>> start PAGE EXTRACT
One of the network's most popular children's programs around this time was Muppet Babies, an animated series which debuted in 1984 and ran for eight seasons. At the height of its popularity, CBS aired the program in two- or three-episode blocks. The program was briefly renamed Muppets, Babies and Monsters during the show's second season, with the second half-hour of the block filled by Little Muppet Monsters, a new series which featured live-action puppets and cartoons starring the adult Muppet characters. The program lasted three weeks before its cancellation (leaving 15 already produced episodes unaired), replaced by an additional half-hour of Muppet Babies. Pee-wee's Playhouse, which debuted in 1986, also became a major hit for the network's Saturday morning lineup; known for its bizarre humor, reruns of the series were abruptly dropped by CBS in 1991 – less than a year after the series ended its five-year run – following star Paul Reubens' arrest after allegedly exposing himself in a Sarasota, Florida adult movie theatre.[3]

Another popular series was Garfield and Friends, based on the Garfield newspaper comics, which debuted on the network in 1988; the episodes featured a mix of longer-length animated segments and short segments known as "Quickies", featuring characters from the Garfield and U.S. Acres strips. Although the series had still been doing well in the ratings, Garfield and Friends ended in 1994 after seven seasons through a mutual agreement to cease production, after the show's production company nixed a proposal by CBS to reduce its production budget.

One series that never made it to the Saturday morning lineup was Garbage Pail Kids, a series based on the trading card series of the same name by Topps Company. CBS heavily promoted the series in the run-up to the 1987-88 season, having ordered an entire season of episodes; however it was abruptly pulled a few days before its premiere (replaced with a third half-hour of Muppet Babies), following protests from Action for Children's Television, the National Coalition on Television Violence and the Christian Leaders for Responsible Television due to claims that the series ridiculed the handicapped, glorified violence, and served mainly as a program-length commercial for the cards. Some advertisers (such as Nabisco, McDonald's and Crayola) also pulled out of sponsoring the program, either due to pressure from special interest groups, or because a preview tape of the show was not available in time for review. A few CBS stations (such as WIBW-TV in Topeka, Kansas; KOTV in Tulsa, Oklahoma and KREM-TV in Spokane, Washington) opted not to carry the program, notifying the network of their decision to pre-empt the program weeks in advance of the debut.[4][5]

Another series which also never made it to the CBS Saturday morning lineup was The Noids, which was based on the Noid mascot featured in Domino's Pizza commercials and would have aired during the 1988-89 season. The show was scrapped for unknown reasons.
>> end PAGE EXTRACT
### BRIEF
Copy the passage from the text on CBS Saturday morning programs, starting at "Another popular series" and ending at "its production budget.".
>> start EXCERPTED DATA
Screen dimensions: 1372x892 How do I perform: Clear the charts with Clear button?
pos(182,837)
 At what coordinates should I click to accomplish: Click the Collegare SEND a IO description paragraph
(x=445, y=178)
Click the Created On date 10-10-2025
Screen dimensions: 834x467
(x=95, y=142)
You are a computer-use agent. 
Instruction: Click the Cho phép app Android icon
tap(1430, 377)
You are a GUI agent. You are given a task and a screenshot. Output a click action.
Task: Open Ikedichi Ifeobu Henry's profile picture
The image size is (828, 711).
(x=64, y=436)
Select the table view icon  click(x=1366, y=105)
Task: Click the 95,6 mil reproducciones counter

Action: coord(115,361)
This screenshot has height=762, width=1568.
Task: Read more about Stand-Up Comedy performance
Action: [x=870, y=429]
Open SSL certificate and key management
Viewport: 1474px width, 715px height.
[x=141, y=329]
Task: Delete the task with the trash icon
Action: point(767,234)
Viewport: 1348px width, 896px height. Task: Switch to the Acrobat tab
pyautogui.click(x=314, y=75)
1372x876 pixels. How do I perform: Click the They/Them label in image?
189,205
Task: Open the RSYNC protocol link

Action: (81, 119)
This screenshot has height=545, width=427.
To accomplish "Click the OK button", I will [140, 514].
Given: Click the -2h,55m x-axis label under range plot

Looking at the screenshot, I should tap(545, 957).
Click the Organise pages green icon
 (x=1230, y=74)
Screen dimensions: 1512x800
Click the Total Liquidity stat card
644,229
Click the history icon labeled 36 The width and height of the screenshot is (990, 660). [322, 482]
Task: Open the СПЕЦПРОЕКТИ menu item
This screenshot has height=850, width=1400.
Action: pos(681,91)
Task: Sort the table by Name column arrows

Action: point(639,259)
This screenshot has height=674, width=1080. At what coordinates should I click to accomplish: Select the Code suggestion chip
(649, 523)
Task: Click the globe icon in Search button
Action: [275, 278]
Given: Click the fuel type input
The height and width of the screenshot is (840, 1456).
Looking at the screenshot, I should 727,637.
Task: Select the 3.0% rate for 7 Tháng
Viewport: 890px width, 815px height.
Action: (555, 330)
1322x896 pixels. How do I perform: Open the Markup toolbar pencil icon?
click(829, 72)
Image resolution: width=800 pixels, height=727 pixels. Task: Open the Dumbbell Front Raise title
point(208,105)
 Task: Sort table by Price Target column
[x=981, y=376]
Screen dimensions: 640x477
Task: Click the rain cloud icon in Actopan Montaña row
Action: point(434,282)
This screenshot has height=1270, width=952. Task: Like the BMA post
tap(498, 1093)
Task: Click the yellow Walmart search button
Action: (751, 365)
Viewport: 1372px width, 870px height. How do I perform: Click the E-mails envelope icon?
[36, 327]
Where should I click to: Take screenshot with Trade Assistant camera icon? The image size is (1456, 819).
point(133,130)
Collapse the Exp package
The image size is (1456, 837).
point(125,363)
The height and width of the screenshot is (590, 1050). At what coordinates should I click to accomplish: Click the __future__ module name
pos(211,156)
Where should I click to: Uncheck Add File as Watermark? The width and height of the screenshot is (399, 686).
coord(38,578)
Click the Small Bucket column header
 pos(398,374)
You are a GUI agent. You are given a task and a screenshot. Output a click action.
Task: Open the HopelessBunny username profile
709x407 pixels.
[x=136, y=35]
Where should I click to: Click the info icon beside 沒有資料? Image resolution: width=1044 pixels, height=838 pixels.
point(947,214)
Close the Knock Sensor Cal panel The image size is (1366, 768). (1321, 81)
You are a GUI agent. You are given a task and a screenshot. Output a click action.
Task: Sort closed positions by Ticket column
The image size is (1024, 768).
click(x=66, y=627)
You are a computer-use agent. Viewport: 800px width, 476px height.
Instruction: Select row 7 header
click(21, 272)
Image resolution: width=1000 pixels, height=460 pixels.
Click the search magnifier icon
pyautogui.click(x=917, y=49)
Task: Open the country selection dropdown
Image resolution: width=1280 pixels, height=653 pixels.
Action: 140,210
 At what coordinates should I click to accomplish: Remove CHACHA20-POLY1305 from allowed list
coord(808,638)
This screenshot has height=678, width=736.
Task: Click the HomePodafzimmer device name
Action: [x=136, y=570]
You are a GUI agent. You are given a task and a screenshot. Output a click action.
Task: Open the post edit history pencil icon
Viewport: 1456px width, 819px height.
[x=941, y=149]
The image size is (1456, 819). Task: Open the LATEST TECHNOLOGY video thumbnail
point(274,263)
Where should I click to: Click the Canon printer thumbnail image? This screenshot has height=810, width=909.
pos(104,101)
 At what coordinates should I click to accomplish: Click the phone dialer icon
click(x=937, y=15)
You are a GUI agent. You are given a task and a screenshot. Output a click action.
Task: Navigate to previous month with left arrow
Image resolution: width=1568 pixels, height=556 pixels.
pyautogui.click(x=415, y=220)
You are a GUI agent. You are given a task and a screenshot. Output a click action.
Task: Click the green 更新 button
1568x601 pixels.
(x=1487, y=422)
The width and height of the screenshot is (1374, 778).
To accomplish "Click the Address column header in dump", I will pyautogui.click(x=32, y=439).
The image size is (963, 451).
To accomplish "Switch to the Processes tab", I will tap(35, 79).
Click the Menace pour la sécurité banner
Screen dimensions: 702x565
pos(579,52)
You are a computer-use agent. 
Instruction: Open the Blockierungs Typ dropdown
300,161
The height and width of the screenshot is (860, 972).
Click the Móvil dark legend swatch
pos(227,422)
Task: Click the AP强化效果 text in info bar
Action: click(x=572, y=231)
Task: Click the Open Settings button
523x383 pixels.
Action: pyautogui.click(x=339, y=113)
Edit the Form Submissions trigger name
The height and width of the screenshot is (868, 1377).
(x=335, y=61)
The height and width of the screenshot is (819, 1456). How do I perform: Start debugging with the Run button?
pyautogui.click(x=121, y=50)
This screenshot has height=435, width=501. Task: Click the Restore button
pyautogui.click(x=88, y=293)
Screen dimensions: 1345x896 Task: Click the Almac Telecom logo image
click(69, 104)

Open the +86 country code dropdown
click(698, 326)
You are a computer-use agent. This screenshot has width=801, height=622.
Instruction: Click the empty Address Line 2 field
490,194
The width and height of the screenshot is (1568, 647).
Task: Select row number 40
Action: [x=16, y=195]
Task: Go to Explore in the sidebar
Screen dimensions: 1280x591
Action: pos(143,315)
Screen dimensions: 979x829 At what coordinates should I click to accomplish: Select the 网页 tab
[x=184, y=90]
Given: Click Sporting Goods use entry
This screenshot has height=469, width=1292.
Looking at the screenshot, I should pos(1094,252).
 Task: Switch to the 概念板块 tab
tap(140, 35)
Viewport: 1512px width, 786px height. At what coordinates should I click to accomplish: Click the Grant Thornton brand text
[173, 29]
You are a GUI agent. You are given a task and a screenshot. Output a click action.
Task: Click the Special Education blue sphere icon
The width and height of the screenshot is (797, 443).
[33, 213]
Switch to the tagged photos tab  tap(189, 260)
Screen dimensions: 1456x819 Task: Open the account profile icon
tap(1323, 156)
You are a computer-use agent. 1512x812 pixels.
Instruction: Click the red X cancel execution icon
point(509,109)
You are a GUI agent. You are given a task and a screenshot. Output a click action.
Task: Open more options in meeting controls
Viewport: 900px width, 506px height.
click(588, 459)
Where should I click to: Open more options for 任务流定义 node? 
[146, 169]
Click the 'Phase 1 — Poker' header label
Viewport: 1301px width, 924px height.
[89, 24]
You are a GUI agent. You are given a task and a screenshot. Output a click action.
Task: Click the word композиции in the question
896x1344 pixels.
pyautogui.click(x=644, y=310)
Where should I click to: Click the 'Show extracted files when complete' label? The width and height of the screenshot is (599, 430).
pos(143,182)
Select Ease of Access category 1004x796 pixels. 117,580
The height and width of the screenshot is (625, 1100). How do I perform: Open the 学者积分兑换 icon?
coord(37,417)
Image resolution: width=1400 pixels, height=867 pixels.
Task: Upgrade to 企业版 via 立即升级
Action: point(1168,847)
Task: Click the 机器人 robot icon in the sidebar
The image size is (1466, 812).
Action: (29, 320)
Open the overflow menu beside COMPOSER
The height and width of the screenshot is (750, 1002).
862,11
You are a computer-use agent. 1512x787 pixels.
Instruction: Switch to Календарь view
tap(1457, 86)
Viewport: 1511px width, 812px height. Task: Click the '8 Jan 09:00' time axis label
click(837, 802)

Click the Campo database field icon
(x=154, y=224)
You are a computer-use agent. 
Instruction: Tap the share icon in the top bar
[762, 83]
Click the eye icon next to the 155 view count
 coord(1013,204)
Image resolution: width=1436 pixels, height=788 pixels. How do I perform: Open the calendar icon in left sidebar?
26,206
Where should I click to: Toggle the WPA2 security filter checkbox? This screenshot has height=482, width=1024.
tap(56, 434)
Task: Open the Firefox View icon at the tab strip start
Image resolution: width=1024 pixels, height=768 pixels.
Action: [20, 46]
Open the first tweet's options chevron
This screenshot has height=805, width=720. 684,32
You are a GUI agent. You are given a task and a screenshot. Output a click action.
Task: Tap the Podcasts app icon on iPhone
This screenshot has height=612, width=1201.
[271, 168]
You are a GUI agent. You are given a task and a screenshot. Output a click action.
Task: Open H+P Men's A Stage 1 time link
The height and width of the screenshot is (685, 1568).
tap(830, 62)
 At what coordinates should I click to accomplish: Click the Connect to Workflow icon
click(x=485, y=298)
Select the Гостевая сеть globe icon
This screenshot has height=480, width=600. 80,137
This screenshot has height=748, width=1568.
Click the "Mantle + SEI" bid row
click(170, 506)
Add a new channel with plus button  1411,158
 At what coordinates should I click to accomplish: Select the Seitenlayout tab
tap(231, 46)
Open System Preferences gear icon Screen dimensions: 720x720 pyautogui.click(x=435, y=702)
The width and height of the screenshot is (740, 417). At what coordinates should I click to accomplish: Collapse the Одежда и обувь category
>> end EXCERPTED DATA
### TASK OUTPUT
Another popular series was Garfield and Friends, based on the Garfield newspaper comics, which debuted on the network in 1988; the episodes featured a mix of longer-length animated segments and short segments known as "Quickies", featuring characters from the Garfield and U.S. Acres strips. Although the series had still been doing well in the ratings, Garfield and Friends ended in 1994 after seven seasons through a mutual agreement to cease production, after the show's production company nixed a proposal by CBS to reduce its production budget.